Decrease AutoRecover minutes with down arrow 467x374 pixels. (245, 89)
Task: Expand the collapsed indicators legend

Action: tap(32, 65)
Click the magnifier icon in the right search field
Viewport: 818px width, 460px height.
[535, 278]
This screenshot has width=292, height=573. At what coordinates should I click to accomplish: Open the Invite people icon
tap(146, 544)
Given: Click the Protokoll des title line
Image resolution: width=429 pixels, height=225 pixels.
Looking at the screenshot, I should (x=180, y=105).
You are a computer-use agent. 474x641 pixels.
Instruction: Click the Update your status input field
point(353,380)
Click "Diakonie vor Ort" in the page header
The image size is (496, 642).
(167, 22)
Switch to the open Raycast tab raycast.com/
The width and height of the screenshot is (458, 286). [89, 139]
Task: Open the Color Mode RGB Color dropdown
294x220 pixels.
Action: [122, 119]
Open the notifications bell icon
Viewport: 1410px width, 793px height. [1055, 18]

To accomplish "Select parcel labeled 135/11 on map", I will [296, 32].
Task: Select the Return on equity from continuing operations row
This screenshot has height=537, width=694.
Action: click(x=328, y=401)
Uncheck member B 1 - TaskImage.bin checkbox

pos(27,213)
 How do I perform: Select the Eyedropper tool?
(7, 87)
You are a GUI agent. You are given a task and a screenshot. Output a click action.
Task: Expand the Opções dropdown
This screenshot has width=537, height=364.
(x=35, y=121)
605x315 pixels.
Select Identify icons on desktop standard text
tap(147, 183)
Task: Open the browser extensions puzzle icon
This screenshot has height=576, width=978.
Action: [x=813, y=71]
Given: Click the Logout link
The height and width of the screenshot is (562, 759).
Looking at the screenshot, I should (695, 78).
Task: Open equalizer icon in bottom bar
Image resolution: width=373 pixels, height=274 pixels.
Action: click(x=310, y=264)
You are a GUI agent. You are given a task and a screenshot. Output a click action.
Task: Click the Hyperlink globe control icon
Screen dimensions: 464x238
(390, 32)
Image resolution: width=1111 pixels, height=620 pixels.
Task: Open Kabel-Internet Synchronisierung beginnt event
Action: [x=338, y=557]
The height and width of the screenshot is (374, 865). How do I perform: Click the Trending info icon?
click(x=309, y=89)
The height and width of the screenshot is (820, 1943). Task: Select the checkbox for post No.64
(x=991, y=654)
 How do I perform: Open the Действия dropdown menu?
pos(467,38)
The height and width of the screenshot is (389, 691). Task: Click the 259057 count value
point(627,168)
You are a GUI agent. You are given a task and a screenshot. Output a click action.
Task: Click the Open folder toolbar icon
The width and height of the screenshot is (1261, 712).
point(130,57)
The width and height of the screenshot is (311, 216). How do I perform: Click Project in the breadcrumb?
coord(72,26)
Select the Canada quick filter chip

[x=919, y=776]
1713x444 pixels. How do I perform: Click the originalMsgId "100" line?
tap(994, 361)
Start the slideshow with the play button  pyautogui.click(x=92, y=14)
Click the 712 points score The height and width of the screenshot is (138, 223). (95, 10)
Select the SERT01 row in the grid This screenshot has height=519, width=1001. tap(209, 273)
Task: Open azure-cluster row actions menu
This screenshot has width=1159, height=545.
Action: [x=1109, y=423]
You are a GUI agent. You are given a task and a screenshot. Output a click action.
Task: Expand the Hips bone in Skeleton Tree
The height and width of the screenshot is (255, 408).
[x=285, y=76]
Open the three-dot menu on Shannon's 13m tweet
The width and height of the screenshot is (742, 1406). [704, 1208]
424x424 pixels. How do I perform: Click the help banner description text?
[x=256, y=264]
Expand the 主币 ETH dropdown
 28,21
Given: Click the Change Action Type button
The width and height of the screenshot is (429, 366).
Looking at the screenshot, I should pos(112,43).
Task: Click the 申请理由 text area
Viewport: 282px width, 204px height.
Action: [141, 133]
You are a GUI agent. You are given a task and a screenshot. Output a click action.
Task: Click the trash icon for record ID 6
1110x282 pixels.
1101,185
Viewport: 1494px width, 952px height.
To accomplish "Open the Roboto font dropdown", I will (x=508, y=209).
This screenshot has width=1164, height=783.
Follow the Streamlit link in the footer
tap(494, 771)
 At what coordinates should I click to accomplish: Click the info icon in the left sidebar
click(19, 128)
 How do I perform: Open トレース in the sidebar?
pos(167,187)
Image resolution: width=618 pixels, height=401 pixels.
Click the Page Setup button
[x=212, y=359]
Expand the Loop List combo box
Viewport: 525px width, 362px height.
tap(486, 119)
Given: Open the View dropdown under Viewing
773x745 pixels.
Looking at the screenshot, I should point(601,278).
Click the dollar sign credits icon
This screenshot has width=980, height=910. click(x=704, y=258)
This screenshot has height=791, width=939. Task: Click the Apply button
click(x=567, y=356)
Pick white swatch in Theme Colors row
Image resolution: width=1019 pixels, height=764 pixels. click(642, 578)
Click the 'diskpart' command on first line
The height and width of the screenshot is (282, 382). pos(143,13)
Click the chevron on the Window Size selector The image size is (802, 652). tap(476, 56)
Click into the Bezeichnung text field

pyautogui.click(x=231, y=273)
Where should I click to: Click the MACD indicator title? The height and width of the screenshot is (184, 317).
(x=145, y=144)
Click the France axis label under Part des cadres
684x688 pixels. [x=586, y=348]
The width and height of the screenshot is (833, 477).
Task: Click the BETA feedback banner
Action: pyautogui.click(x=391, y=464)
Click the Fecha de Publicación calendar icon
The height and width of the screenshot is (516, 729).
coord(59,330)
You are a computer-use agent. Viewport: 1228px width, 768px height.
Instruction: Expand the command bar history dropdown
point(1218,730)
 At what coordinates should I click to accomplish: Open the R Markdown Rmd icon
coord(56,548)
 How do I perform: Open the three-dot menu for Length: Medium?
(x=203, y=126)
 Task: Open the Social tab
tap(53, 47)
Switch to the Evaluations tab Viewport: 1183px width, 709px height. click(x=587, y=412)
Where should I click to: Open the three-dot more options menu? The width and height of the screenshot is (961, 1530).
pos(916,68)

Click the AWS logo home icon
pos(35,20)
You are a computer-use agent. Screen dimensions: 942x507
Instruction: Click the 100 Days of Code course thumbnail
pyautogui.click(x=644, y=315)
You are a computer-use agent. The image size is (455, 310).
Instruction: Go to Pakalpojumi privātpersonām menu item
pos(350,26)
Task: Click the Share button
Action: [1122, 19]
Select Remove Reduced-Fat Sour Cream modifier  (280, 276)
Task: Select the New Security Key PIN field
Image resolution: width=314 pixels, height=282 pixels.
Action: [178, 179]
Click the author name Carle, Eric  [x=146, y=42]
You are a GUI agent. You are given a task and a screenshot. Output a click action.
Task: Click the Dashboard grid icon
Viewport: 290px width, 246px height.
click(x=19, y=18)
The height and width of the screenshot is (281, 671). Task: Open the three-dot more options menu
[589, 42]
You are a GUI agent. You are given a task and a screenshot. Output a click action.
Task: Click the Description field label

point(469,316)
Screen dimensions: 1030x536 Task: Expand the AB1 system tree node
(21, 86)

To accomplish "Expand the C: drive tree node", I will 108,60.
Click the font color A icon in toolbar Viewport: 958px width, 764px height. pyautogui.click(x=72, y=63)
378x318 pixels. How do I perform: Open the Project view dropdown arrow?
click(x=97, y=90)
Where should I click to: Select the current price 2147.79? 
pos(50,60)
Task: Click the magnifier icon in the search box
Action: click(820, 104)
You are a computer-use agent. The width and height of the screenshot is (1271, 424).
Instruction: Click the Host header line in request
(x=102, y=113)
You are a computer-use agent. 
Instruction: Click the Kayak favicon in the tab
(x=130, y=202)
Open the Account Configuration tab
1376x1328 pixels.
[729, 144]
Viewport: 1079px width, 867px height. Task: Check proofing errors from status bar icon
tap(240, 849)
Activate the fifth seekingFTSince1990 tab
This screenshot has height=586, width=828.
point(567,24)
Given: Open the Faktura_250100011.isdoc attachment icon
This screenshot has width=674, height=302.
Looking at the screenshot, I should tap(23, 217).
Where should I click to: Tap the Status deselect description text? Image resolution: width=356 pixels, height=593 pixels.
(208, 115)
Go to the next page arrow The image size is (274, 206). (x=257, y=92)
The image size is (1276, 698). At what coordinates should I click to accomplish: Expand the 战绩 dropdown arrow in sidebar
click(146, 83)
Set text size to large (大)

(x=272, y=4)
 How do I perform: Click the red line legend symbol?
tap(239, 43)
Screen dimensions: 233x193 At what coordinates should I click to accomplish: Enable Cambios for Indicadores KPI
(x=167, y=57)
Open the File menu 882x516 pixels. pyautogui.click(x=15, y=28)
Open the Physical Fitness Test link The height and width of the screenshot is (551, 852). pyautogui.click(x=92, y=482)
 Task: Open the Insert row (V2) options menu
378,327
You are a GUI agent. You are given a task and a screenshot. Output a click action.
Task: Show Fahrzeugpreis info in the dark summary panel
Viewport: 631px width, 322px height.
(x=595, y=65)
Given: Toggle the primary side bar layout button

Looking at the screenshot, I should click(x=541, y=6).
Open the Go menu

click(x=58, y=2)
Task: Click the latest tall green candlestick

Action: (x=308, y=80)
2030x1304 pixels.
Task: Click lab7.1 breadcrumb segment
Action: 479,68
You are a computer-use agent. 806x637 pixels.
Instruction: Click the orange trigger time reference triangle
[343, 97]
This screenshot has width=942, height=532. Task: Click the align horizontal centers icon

-- -- --

(DESCRIPTION OF THE TASK) Reproduce the listing above verbatim, from the line containing "Task: Open the browser extensions puzzle icon" through the line containing "Action: click(x=310, y=264)", both lines included.

(SOLUTION TO THE EXERCISE)
Task: Open the browser extensions puzzle icon
This screenshot has height=576, width=978.
Action: [x=813, y=71]
Given: Click the Logout link
The height and width of the screenshot is (562, 759).
Looking at the screenshot, I should (695, 78).
Task: Open equalizer icon in bottom bar
Image resolution: width=373 pixels, height=274 pixels.
Action: click(x=310, y=264)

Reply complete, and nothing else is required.